[Saved data entries]

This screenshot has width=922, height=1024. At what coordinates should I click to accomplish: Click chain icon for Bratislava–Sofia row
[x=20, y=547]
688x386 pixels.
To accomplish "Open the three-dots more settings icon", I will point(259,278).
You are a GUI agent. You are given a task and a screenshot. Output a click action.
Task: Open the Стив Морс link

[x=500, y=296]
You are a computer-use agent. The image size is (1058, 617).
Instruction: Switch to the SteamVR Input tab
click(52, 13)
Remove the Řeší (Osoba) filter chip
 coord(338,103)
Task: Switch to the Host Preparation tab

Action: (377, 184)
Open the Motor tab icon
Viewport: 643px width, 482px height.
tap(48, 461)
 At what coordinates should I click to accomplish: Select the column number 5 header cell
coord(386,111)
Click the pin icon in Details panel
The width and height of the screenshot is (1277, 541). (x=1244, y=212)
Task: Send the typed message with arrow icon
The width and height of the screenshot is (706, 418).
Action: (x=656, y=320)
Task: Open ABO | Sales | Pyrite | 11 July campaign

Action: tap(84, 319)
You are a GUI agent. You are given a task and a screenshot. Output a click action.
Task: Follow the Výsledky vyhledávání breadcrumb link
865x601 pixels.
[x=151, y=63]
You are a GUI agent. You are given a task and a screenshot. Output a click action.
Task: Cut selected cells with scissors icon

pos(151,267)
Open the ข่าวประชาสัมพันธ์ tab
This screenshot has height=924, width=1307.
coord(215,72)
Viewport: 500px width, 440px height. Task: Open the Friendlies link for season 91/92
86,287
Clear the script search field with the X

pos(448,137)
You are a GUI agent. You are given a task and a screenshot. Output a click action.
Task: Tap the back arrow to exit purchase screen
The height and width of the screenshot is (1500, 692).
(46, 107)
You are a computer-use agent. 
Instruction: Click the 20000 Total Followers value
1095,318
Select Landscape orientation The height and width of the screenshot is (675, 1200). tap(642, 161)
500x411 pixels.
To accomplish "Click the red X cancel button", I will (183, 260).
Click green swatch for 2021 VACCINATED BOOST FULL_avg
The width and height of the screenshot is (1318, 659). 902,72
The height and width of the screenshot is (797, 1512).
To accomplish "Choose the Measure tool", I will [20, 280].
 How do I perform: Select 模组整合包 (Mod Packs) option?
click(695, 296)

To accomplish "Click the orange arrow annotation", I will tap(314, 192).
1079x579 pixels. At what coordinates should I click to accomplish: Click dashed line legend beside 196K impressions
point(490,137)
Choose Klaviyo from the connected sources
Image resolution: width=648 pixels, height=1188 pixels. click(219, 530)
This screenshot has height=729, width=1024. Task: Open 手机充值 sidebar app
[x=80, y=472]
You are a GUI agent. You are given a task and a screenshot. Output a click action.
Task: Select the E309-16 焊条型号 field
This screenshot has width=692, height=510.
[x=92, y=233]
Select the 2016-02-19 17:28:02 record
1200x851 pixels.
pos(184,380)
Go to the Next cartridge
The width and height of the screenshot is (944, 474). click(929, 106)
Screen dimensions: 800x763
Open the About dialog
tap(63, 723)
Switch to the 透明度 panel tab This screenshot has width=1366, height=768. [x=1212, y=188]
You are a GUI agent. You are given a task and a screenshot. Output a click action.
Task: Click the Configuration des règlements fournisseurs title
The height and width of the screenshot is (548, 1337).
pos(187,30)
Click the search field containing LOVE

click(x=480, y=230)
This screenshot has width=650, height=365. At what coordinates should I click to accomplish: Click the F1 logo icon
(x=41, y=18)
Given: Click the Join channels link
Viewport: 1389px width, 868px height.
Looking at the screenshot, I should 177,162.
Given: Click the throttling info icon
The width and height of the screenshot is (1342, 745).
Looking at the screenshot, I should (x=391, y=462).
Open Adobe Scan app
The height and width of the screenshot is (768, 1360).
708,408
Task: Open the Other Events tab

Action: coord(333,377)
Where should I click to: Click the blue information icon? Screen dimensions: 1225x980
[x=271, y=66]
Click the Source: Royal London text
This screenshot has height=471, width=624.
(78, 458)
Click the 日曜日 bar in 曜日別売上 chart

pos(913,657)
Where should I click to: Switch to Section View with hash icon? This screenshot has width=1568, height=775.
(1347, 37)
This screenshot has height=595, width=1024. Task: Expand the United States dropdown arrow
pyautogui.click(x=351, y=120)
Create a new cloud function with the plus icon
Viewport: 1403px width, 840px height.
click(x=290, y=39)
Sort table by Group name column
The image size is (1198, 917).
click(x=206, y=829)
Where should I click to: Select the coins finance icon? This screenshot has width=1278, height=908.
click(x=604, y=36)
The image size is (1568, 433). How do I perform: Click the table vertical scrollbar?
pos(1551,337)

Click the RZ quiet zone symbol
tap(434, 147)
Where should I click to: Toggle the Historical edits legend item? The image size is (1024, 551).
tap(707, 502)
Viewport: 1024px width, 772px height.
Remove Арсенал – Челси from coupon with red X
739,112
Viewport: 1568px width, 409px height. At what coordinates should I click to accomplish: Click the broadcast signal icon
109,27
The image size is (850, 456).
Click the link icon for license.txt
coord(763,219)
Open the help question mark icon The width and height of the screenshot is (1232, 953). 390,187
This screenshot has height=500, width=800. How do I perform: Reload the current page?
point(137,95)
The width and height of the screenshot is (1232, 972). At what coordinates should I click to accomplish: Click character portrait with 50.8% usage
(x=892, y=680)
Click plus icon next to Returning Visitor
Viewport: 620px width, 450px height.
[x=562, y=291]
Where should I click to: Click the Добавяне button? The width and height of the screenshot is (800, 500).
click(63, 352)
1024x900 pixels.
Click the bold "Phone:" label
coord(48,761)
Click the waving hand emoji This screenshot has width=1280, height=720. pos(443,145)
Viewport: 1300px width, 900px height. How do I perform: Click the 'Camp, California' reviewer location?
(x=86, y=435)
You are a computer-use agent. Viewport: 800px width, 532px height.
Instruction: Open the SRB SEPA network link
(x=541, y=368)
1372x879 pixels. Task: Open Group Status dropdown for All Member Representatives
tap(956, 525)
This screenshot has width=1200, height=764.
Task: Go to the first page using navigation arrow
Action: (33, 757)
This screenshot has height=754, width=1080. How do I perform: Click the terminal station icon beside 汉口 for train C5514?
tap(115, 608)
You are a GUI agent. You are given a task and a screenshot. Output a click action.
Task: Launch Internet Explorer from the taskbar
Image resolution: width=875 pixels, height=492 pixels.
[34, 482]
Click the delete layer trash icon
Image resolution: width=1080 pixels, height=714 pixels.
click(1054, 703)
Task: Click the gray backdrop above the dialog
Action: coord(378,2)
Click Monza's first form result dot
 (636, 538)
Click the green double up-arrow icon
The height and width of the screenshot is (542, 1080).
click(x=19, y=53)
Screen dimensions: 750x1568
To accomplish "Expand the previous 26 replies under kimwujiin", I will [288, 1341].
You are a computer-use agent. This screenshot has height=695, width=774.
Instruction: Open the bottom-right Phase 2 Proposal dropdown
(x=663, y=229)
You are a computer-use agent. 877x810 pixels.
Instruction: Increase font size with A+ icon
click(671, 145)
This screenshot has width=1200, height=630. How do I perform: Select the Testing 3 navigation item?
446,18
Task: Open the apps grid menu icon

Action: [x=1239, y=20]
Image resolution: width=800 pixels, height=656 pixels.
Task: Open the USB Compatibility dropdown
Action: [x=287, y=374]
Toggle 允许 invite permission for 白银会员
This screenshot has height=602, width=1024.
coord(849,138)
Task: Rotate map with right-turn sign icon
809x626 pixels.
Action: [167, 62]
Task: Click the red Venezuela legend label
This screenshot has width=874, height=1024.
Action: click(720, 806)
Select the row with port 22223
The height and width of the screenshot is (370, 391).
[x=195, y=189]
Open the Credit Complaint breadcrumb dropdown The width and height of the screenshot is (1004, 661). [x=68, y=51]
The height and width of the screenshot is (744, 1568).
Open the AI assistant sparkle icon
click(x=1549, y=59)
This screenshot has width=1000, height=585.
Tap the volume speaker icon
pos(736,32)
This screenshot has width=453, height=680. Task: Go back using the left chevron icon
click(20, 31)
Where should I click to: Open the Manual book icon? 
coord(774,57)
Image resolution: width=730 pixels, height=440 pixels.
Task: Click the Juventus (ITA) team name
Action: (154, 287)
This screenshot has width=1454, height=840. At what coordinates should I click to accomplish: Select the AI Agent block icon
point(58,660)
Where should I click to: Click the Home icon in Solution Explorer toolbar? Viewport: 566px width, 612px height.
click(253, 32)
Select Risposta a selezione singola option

What you need to do -> As listed above, the lines from the line with "This screenshot has width=874, height=1024." to the line with "The height and width of the screenshot is (744, 1568)." are to be echoed exactly, with both ends included and nothing added.

Completed task ->
This screenshot has width=874, height=1024.
Action: click(720, 806)
Select the row with port 22223
The height and width of the screenshot is (370, 391).
[x=195, y=189]
Open the Credit Complaint breadcrumb dropdown The width and height of the screenshot is (1004, 661). [x=68, y=51]
The height and width of the screenshot is (744, 1568).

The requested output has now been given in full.